### [REQUIRED WORK]
Repeat verbatim every line of the material, beginning at the line that holds "ReportageS (23, 1568)" and ending at its last line.

### [SOURCE MATERIAL]
══════

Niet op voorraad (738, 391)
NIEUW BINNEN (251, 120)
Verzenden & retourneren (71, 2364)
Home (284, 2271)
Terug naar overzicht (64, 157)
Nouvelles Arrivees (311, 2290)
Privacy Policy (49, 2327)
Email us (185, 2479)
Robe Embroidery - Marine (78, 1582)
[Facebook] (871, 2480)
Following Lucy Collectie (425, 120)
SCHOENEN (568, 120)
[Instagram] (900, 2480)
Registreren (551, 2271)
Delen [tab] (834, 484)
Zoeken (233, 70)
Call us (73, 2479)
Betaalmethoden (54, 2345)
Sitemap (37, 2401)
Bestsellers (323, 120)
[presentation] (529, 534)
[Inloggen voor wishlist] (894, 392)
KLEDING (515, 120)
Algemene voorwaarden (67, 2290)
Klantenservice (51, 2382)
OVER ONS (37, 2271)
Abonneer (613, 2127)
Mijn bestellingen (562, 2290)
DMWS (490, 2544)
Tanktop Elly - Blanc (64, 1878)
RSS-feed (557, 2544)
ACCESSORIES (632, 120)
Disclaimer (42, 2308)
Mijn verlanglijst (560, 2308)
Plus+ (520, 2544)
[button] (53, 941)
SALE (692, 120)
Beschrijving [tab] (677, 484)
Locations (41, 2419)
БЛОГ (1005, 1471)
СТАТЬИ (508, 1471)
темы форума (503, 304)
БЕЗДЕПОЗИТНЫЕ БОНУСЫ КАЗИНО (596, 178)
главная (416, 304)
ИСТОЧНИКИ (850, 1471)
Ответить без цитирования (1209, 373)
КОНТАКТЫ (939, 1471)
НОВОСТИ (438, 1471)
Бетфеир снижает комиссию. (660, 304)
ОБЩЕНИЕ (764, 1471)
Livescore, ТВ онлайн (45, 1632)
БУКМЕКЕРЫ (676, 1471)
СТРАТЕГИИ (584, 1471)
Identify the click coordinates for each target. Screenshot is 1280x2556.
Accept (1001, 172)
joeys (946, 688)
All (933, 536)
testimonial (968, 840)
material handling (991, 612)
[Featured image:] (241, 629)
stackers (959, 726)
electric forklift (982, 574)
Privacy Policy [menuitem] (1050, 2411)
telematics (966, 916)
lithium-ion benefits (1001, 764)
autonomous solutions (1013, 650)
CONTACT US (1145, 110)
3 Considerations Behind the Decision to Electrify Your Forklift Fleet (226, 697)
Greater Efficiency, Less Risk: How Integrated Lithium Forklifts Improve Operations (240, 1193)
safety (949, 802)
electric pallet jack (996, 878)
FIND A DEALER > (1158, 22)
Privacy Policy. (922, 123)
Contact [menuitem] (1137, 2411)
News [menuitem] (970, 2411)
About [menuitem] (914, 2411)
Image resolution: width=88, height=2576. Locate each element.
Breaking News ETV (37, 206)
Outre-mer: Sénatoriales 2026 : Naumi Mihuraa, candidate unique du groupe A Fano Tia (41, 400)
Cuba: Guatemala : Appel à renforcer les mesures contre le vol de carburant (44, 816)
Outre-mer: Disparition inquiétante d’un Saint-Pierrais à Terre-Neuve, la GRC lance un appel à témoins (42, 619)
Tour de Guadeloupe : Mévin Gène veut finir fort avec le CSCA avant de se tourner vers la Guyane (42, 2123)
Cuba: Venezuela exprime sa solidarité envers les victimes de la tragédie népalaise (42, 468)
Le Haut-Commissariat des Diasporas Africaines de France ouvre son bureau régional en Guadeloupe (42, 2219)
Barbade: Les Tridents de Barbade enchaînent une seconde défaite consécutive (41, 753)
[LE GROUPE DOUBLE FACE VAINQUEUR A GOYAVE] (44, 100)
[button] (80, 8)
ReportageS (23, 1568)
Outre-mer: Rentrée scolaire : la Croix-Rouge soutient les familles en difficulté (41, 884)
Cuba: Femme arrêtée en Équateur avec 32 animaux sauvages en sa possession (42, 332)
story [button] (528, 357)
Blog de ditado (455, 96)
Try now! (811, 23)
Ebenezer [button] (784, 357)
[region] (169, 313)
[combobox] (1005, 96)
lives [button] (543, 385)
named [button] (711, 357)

══════

### [ANSWER FOR THIS EXERCISE]
ReportageS (23, 1568)
Outre-mer: Rentrée scolaire : la Croix-Rouge soutient les familles en difficulté (41, 884)
Cuba: Femme arrêtée en Équateur avec 32 animaux sauvages en sa possession (42, 332)
story [button] (528, 357)
Blog de ditado (455, 96)
Try now! (811, 23)
Ebenezer [button] (784, 357)
[region] (169, 313)
[combobox] (1005, 96)
lives [button] (543, 385)
named [button] (711, 357)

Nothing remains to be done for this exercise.